Deuxième partie: Introduction

Souviens-toi des plaisirs qui engendrent la tristesse.
Marlowe, Docteur Faust, V, III.

Pour la société médiévale, Dieu et le diable étaient au centre de la vie quotidienne. L'architecture, qui vit le triomphe des cathédrales, l'éducation, qui fit de la Philosophie la servante de la Théologie, le système politique enfin, qui présentait le pape et le roi comme les figures emblématiques du pouvoir terrestre et spirituel, sont autant d'éléments qui parlaient en faveur de cette présence concrète du divin dans le monde des hommes. À l'ombre des clochers, des chaires et des trônes attendait le diable, «comme un serpent qui mord sans faire de bruit» ( Ecclésiaste, X, 11). Physique et métaphysique se confondaient dans l'union consentie par le «premier moteur» d'Aristote, toute chose prenant ainsi une teinte surnaturelle, amicale ou maléfique, selon l'endroit où, comme Janus, la Nature tournait son regard.

La Renaissance ne fit pas exception à cet intérêt pour le surnaturel. On y vit, en effet, cohabiter un Copernic et un Paracelse, et les voûtes peintes des palais florentins furent quelquefois illuminées par la lueur incandescente et fugitive des bûchers. Le diable était assez présent dans les marchés, dans les bourgs, à la croisé des chemins, pour qu'un Rabelais parlât des «diabloteaux de chœur» et que Jean Wier, «démonologue», répertoriât 72 princes des enfers plus un petit peuple de 7 405 926 démons, soit presque l'actuelle population de Paris. Les arts ne firent pas exception à cet intérêt pour le Malin, puisqu'on le retrouve dans de nombreux fabliaux de l'époque, tantôt présence obsédante et obscure de riches vitraux, tantôt figure ridicule des farces de village. Pour la peinture, l'esprit infernal forma tout le génie de toiles comme la Chute des Anges ou la Tentation de Saint Antoine de Bosch, et commanda la richesse d'évocation de l'Enfer, tel qu'entrevu par Joachim Patinir.

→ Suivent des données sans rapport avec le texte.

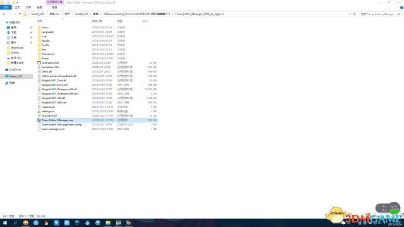Open the address bar history dropdown
The width and height of the screenshot is (404, 227).
(350, 14)
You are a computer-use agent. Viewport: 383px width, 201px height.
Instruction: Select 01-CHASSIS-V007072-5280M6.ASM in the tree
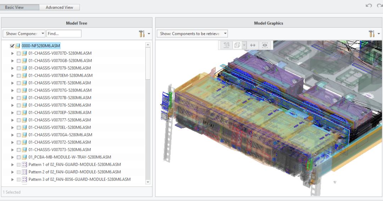(x=60, y=142)
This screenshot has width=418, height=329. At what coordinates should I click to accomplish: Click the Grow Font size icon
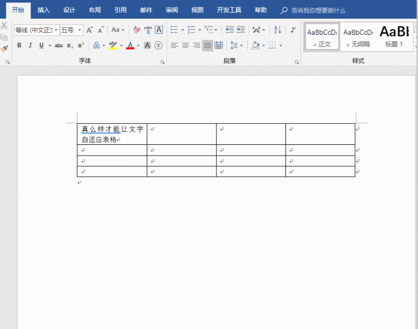pos(90,30)

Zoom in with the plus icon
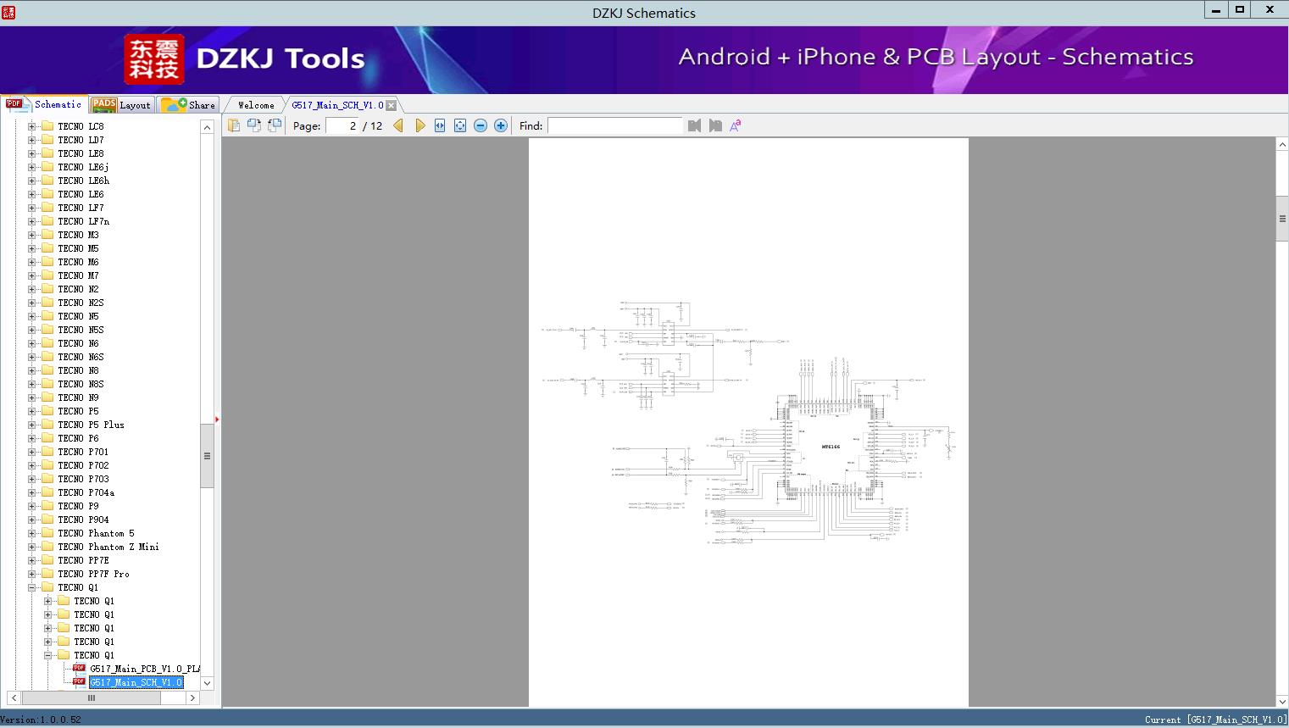point(501,125)
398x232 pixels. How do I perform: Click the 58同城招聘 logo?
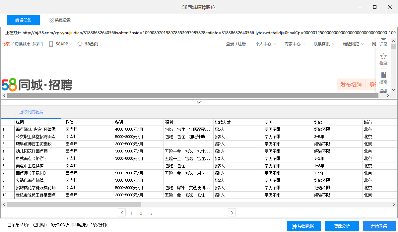pyautogui.click(x=37, y=85)
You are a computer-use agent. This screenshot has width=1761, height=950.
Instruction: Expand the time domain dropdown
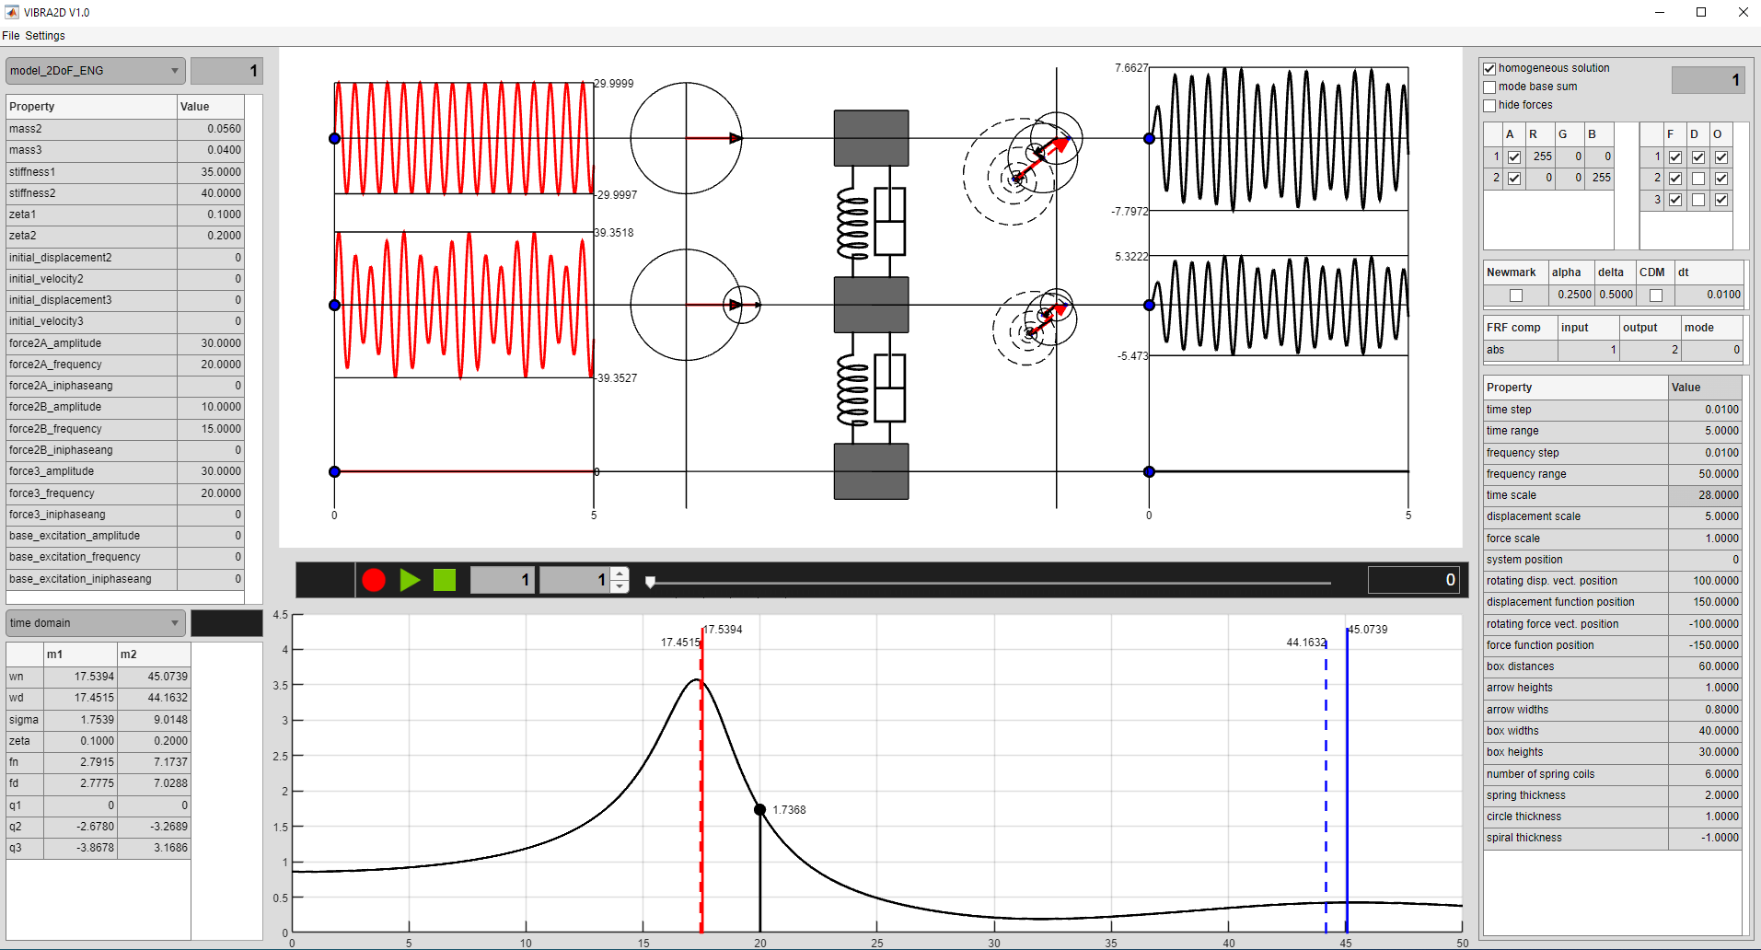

Selon la théologie la mieux avisée, Dieu ne serait pas responsable du mal, mais permettrait à Lucifer d'agir malignement et de tenter les âmes à titre d'épreuve. Le sens de la tentation n'est pas la chute de l'homme, mais l'exercice de la liberté humaine à travers la conscience qui choisit le bien ou le mal. Or, si la tentation est l'exercice de la liberté, il est certain que les moyens qu'emploie le diable pour nous tenter varient selon l'espace qu'occupe la liberté dans les mœurs humaines. Moins la liberté est importante, moins les stratégies infernales sont recherchées; au contraire, plus une société concède de libertés, plus l'action diabolique doit gagner en raffinement afin de s'immiscer partout où ces libertés s'exercent. Au Moyen-Âge, le diable se permettait d'apparaître partout et ne brillait pas exactement par sa subtilité. Les nombreuses histoires d'église et de ponts construits par un diable dupé abondent, contribuant à créer l'image d'un démon benêt, simple jusque dans ses méthodes de tentation. Le diable médiéval était surtout présent sous la forme du passio, essentiellement le malheur qu'on éprouve, le destin qu'on subit sans que l'esprit puisse faire quoi que ce soit, sinon adresser une prière au Dieu inconnu et vengeur. La tentation diabolique était un passio, parce que la liberté morale n'était pas encore la liberté de la volonté raisonnable qui n'obéit qu'à elle-même, mais restait plutôt attaché à la religion et à ses dogmes. La liberté ne provenait pas de l'intérieur, mais de l'extérieur, comme imposée par la foi.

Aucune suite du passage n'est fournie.